Investors now know that when your stockbroker goes into administration, your assets are not secure (or “ring fenced” as your contract with them often says) because they can be seized under the Special Administration Regulations by the administrator to pay their costs. This has become clear from the Beaufort case. That means many investors are facing losses because Beaufort client accounts, like most stockbroking accounts now, were nominee accounts with the shares registered in the name of Beaufort.

There are two possible ways to protect your assets: 1) Hold your shares in the form of paper share certificates – not the most convenient format for trading and expensive to do so even if you can find a broker still willing to handle them; or 2) Hold your shares in a personal crest account, i.e. a “Sponsored Crest” account where your broker acts as the sponsor but the shares are registered in your name and traded electronically.

Some doubts arose in my mind about whether the latter would actually provide the protection required. For example, would an administrator be able to transfer the shares into their name, or stop the transfer of the account and hence the holdings to another broker? So here are the answers provided by Killik & Co who. It provides some reassurance:

In order for a participant to change Sponsor, CREST require:  

  • For those Participants that are already Sponsored, 3 letters as follows – – One from the existing Sponsor stating they are happy for the Participant(s) to move away from them on a set date. – One from the Participant(s) requesting to move Sponsors on a set date. – One from the new Sponsor stating they are happy to take over sponsorship of the Participant on a set date.
  • However, our understanding is that, where the Sponsor is in administration, a letter is not required by the existing Sponsor.  We believe it would be possible therefore, for the sponsored member to instruct another Sponsor to take on the sponsorship of the account.  Note that CREST is not a custodian or a depository and the shares are actually held by the Sponsor, but in the name of the legal owner. 

Regarding the question of the ability of the administrator to issue instructions on the stocks or transfer them into their own nominee name, our understanding is that the administrator has no rights over the securities held in the name of the legal owner as specified on the legal register. 

This information is provided by Killik & Co to the best of their knowledge and belief. For more information contact Gregory Smith on 0207-337-0409.

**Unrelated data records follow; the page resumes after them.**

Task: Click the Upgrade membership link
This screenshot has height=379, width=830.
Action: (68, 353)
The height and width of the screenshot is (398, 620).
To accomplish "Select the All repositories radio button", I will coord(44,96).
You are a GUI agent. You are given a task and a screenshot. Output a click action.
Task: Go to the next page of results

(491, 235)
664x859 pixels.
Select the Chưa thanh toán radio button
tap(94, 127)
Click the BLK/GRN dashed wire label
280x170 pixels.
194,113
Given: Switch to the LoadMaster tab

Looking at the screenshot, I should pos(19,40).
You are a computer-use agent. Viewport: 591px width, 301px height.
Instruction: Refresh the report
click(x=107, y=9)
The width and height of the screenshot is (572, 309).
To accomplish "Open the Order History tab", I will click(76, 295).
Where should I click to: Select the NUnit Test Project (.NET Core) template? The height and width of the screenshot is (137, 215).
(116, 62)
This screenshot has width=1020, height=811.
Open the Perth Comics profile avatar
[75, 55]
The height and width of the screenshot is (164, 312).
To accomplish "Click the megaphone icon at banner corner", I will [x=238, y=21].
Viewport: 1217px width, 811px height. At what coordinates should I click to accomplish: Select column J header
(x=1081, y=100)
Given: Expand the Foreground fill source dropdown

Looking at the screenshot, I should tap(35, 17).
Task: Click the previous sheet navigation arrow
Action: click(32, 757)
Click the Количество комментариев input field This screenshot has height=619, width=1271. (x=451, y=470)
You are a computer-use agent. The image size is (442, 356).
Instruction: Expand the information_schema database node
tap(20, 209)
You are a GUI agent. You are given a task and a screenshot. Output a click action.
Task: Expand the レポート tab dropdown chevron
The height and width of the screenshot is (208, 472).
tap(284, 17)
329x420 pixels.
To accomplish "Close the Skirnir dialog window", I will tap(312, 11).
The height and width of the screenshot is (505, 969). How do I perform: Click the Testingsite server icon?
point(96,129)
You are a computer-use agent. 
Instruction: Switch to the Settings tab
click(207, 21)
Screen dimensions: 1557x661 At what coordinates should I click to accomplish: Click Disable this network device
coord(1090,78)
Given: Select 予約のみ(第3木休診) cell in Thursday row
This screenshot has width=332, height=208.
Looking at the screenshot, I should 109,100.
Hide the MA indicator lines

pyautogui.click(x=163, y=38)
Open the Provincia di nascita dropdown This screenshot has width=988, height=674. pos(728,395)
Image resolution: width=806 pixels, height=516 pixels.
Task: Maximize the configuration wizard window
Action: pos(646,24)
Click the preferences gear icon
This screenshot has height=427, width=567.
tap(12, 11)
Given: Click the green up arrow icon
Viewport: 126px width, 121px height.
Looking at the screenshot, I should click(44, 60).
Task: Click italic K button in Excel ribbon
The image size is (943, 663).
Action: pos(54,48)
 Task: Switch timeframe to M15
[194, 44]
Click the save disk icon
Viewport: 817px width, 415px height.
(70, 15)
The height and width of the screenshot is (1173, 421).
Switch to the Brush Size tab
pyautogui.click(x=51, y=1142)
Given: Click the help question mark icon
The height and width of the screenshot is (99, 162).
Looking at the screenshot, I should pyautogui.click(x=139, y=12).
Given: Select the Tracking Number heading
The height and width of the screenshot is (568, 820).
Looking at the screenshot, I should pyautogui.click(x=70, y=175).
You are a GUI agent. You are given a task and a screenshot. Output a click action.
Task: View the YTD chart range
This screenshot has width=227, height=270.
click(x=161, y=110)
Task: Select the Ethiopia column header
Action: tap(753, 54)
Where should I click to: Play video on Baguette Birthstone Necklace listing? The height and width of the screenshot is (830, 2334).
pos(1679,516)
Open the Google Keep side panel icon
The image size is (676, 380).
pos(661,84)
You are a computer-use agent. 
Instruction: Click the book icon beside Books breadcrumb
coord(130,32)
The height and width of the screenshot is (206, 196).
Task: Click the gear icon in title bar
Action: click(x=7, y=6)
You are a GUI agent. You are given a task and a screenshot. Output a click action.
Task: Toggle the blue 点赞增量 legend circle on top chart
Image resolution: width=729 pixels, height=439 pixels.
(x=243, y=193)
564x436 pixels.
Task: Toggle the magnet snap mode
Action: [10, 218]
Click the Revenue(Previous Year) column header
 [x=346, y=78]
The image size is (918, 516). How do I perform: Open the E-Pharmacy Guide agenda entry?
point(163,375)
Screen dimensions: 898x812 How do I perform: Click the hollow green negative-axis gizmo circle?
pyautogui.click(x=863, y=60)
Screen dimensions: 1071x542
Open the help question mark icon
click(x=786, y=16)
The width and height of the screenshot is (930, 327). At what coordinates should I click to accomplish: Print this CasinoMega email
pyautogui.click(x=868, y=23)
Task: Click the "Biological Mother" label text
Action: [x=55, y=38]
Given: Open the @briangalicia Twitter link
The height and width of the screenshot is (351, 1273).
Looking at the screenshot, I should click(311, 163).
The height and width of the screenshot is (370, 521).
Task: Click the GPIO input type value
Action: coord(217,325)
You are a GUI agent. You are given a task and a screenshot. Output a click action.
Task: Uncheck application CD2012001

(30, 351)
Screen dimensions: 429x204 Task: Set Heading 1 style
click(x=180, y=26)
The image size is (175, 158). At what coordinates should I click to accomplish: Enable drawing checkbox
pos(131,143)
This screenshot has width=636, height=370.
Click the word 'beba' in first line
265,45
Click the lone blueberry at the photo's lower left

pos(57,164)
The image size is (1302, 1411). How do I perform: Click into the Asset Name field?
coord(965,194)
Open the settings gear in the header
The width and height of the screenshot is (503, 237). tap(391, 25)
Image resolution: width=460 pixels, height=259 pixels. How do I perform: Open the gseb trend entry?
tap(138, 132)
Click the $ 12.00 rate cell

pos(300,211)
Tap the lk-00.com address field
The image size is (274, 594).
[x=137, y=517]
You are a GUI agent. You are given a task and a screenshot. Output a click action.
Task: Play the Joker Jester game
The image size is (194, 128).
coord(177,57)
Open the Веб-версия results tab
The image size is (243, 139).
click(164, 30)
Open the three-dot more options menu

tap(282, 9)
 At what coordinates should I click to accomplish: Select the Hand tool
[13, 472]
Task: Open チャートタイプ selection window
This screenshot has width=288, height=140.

There are few brokers that still offer personal crest accounts (Killik & Co are one of them), but that still leaves the problem that ISAs and SIPPs have to be held in nominee accounts. Until the administration legislation is reformed, the only solutions for them are to open multiple broker accounts so that no one of them contains assets worth more than £50,000 (the limited covered by the Financial Services Compensation Scheme) or to pick a broker which is large enough and with a balance sheet that is strong enough that it is unlikely to go into administration. Having multiple broker accounts can be wise for other reasons than the risk of administration even if it can make life very complicated and possibly less secure – for example IT meltdowns in financial services companies are not uncommon (RBS and TSB are examples). It can be very frustrating not to be able to trade even for a few minutes (as happened this morning with the LSE due to a technology problem) let alone days or even weeks as Beaufort clients are suffering.

It is perhaps unfortunate that these risks might make for an anti-competitive stockbroking market. Folks may be very reluctant to sign up with new brokers who have a limited track-record.

But we really do need some reform of the insolvency rules to stop administrators grabbing client assets, a new electronic “name on register” system that protects ownership to replace the nominee system (something I have been campaigning on for years), and the ability to hold ISA and SIPP holdings in our own name.

ShareSoc are running a campaign on the Beaufort case (see https://www.sharesoc.org/campaigns/beaufort-client-campaign/ ) and have also asked anyone who is concerned about this issue, as all stock market investors should be, to write to their M.P.s. Please do so. Only that way will we get political action on these issues. ShareSoc can provide a template letter you can use.